男性の精液所見に悪影響を及ぼす生活習慣は何か?

男性不妊の診療をしていて、よく質問される項目として、「精液所見を良くするためには何に気をつければいいでしょうか?」という質問があります。

 

 

その答えに関する研究報告を紹介したいと思います。

 

Ying Liらの報告で2011年にfertility and sterilityに掲載された論文です。

Association between socio-psycho-behavioral factors and male semen quality: systematic review and meta-analyses.

訳すと

”社会、心理、行動的要素と精液所見の関係:メタ解析の結果” というところでしょうか。

(メタ解析とは、別々に行われた複数の研究の結果を統合し、より高い見地から分析することをいいます。
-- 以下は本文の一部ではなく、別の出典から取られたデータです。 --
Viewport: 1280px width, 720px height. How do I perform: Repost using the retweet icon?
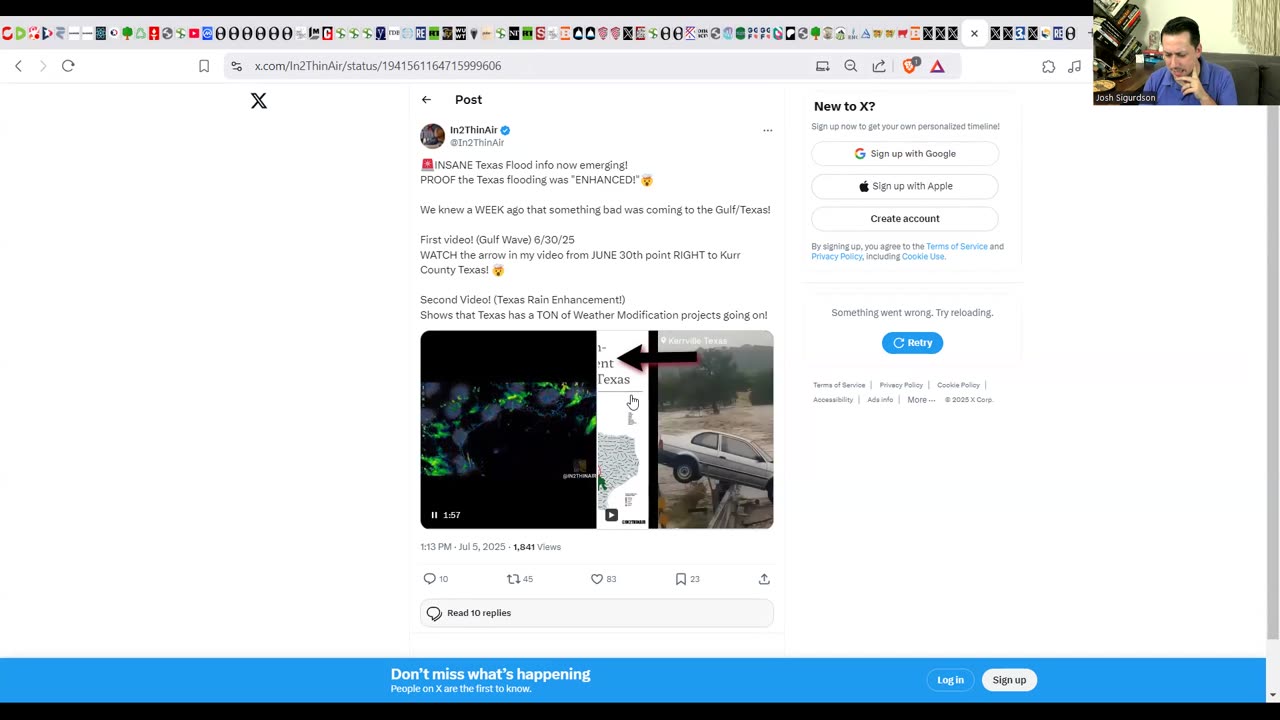coord(513,579)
一般的には質の高い根拠が得られるといわれています)

 

さて、この論文では57の論文(26カ国)に含まれる29,914名の被験者データのうち、年齢、body mass index; BMI(肥満の指標)、心理的ストレス、喫煙、アルコール摂取、コーヒー摂取について精液所見との関連を調査しています(他にも調査された項目はありますが、サンプル数不足で除外になっています)。
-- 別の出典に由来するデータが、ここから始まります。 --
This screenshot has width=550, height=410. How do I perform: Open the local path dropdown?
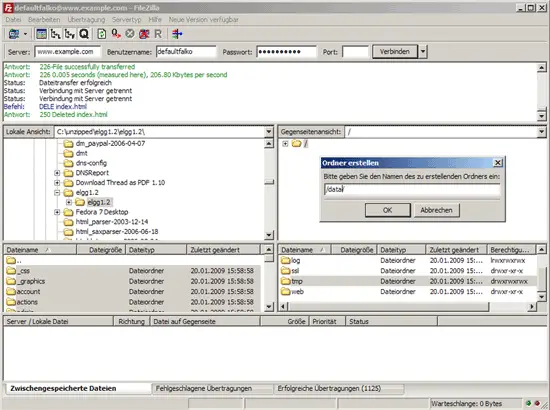click(x=269, y=132)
精液所見は精液量、濃度、総精子数、運動率、正常形態率といった項目について調査しています。

 

結果として、一番精液所見に影響を及ぼすと考えられた因子は喫煙でした。

喫煙者と非喫煙者を比較すると5つの項目全てで有意な差を認めており、精子の質、量ともに低下させると考えられました。

 

続いて、加齢と精神的ストレスは運動率や正常形態率といった質の部分で主に影響しているという結果でした。

また、アルコール摂取群は精液量が少ないという結果でした。(アルコールの量については特に定義されていません)

 

一方で、肥満の指標であるBMIやコーヒー摂取は精子に特に影響しないという結果でした。

 

 

ということで、皆さんもご存知だったとは思いますが、妊活中は禁煙しましょうというのは医学的に根拠がある事であることを再確認していただければ幸いです。

 

加齢とストレスについては、なかなか対策が難しい所がありますね。加齢はもちろん、ストレスも貯めようと思って貯めている人はいませんからね。ただ、精子に影響があるという事だけ頭に置いていただければと思います。

 

アルコールについては精液量が少なくなるという報告でしたが、他のファクターが悪くなっていないので、喫煙程は悪くないようです。

ただ、実際にどれくらいの量を飲んでいたら精子に悪影響があるのか?この報告では分かりませんね。

これは個人差が大きそうですが、その様な研究があったらまた報告したいと思います。